━━ Records to process

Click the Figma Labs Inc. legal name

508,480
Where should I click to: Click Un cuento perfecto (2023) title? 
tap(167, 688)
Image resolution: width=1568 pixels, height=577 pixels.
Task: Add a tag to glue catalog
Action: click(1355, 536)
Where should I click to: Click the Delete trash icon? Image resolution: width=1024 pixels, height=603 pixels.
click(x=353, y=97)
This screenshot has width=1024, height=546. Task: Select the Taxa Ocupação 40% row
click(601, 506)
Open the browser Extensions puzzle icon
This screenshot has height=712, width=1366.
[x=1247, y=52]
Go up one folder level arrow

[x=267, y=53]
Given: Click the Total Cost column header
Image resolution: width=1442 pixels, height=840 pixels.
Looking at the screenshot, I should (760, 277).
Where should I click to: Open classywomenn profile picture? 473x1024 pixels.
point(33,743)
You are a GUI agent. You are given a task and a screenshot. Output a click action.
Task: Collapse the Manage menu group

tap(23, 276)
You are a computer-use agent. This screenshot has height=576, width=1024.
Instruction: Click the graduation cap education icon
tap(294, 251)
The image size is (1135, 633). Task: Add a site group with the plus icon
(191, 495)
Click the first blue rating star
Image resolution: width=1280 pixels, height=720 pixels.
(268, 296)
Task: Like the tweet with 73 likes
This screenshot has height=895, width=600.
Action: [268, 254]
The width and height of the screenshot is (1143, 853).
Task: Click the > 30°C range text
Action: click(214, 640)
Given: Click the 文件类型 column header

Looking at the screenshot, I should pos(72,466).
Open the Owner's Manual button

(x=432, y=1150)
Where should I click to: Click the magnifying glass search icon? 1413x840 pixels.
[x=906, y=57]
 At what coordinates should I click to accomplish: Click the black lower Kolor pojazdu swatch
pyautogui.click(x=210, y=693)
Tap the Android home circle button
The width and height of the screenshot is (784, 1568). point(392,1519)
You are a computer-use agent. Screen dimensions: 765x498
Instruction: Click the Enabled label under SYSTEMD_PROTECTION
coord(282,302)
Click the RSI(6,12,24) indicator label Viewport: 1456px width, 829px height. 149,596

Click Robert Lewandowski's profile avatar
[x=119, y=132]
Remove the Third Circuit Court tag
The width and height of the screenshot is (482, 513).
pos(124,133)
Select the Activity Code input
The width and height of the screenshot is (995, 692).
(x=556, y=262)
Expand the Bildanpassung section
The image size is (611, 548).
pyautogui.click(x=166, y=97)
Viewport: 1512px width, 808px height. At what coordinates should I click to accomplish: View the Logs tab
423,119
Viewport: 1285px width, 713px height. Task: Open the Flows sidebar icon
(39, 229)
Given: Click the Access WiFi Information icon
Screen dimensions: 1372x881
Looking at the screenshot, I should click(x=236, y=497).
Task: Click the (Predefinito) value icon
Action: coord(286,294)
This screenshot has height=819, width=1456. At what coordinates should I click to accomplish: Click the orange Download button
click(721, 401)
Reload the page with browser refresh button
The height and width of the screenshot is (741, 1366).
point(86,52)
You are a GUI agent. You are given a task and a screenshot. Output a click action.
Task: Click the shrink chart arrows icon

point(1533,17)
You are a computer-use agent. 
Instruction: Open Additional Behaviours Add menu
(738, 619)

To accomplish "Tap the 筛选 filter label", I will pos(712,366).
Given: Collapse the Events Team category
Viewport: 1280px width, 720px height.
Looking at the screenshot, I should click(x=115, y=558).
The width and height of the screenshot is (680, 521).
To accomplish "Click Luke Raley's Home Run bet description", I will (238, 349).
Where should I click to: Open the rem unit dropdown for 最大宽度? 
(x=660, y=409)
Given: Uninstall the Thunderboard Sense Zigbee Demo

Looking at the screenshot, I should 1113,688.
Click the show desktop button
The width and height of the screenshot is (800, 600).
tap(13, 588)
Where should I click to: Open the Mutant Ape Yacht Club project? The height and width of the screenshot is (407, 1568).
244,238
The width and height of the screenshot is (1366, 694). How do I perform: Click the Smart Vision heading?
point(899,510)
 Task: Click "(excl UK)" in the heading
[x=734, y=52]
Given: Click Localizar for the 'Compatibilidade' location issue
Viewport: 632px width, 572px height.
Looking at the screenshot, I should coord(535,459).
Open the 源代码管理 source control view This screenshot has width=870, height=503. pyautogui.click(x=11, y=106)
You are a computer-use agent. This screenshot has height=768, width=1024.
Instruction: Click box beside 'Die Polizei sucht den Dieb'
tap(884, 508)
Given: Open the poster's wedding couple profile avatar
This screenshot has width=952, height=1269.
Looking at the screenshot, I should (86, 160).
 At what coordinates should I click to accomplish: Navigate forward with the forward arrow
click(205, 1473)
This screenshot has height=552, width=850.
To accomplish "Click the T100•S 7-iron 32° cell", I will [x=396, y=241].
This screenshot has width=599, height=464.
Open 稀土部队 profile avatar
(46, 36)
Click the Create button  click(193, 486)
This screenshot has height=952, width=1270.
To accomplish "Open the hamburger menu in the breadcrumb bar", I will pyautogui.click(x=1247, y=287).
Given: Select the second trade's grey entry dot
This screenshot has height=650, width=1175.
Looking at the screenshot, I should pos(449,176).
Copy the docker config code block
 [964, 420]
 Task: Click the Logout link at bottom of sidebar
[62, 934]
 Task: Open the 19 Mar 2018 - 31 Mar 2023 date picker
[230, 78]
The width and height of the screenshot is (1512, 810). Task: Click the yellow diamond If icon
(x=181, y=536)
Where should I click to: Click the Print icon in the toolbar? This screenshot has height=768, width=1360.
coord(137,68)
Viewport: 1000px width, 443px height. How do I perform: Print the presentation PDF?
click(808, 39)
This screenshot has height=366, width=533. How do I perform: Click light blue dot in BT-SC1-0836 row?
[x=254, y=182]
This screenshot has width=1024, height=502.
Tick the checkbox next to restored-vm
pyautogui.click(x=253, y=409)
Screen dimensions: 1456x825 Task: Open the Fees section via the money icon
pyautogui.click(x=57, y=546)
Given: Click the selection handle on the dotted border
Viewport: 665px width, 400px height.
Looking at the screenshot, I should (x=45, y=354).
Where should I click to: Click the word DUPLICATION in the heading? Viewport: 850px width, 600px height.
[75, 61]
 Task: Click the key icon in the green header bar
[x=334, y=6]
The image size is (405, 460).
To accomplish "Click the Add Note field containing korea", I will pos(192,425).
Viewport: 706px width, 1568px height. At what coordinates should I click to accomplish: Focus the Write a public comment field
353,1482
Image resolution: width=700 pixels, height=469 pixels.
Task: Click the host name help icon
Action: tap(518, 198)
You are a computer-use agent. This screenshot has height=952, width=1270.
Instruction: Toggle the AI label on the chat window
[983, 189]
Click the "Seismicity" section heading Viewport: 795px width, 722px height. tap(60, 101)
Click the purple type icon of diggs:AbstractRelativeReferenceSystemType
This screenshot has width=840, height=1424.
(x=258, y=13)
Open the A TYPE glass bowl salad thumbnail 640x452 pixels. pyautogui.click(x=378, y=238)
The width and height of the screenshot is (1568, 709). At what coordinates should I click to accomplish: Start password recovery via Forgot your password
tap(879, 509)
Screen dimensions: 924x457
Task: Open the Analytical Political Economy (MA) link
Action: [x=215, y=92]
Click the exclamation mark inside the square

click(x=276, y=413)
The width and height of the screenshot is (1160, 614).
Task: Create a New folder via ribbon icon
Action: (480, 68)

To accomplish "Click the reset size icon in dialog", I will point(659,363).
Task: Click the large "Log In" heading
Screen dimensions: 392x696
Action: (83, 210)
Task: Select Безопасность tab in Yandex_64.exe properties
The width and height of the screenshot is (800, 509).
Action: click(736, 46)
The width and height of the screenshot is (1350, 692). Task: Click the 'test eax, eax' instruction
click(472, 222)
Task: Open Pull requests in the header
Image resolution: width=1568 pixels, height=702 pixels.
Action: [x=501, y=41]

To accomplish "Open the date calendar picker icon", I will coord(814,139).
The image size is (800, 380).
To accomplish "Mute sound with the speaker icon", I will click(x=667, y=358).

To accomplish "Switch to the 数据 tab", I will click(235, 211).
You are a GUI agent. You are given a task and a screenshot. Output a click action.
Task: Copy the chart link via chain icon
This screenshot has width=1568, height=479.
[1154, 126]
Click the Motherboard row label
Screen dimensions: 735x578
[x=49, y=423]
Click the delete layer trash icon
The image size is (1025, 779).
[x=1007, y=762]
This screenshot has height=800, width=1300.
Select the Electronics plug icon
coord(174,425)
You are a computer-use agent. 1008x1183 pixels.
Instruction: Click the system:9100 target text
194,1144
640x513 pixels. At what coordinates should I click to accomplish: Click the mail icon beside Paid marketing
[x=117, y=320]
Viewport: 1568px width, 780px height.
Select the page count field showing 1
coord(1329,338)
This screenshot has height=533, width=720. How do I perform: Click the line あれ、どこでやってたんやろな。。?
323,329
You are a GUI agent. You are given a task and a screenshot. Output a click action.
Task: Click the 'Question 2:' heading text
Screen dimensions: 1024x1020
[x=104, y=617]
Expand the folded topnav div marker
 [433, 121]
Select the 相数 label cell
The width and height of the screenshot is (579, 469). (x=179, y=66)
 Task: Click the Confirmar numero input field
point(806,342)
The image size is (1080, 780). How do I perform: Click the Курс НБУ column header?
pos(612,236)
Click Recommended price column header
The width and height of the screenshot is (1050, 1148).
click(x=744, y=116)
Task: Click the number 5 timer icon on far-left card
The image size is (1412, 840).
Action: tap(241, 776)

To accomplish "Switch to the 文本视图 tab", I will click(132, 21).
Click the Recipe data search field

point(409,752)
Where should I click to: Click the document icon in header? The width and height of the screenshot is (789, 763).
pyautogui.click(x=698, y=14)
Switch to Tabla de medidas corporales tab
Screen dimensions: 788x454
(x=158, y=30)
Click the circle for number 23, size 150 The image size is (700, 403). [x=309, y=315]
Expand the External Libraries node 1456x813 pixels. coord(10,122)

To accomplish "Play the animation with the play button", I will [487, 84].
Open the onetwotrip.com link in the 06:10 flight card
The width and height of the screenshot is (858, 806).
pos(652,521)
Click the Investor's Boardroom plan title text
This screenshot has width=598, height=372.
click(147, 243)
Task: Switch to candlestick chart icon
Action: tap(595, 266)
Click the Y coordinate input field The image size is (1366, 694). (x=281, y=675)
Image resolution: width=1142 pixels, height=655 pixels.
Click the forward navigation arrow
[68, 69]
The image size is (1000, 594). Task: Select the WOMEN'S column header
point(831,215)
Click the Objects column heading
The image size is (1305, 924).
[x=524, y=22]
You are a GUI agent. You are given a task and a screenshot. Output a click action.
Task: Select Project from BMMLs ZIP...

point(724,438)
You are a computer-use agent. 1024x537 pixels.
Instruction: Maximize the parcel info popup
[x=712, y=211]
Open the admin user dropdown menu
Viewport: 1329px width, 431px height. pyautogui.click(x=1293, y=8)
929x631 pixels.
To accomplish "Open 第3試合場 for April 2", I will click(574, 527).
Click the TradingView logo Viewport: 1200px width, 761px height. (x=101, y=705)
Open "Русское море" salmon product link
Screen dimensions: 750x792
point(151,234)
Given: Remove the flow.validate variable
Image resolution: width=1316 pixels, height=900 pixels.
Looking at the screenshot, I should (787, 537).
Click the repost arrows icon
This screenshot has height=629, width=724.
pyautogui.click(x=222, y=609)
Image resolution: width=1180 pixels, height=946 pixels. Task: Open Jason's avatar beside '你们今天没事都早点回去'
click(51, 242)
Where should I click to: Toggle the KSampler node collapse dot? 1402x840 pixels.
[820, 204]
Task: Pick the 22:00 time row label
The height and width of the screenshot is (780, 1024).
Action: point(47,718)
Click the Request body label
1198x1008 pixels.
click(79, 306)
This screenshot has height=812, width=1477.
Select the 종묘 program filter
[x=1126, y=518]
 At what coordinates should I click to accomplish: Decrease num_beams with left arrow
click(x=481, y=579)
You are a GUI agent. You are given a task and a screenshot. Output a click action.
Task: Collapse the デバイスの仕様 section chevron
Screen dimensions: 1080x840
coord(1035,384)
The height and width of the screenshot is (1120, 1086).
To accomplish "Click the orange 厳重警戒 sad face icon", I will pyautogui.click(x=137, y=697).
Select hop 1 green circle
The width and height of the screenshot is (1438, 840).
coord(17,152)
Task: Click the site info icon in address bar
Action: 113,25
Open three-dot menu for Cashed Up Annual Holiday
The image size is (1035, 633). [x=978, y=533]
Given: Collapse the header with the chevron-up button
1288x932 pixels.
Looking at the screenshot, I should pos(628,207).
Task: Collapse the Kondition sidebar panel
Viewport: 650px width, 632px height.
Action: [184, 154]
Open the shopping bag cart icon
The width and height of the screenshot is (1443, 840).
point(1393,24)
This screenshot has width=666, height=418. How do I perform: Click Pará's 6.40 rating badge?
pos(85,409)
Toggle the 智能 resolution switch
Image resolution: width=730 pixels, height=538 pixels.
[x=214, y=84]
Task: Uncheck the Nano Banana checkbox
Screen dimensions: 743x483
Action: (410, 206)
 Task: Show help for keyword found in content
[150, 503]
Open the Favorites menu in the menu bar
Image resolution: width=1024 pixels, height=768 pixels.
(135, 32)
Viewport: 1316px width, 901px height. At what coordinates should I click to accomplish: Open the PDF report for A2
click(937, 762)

━━━━

Aim of the exercise:
Reproduce verbatim the data from the line containing "Open the Favorites menu in the menu bar" through the end of the data, both ends included.

Right answer:
Open the Favorites menu in the menu bar
Image resolution: width=1024 pixels, height=768 pixels.
(135, 32)
Viewport: 1316px width, 901px height. At what coordinates should I click to accomplish: Open the PDF report for A2
click(937, 762)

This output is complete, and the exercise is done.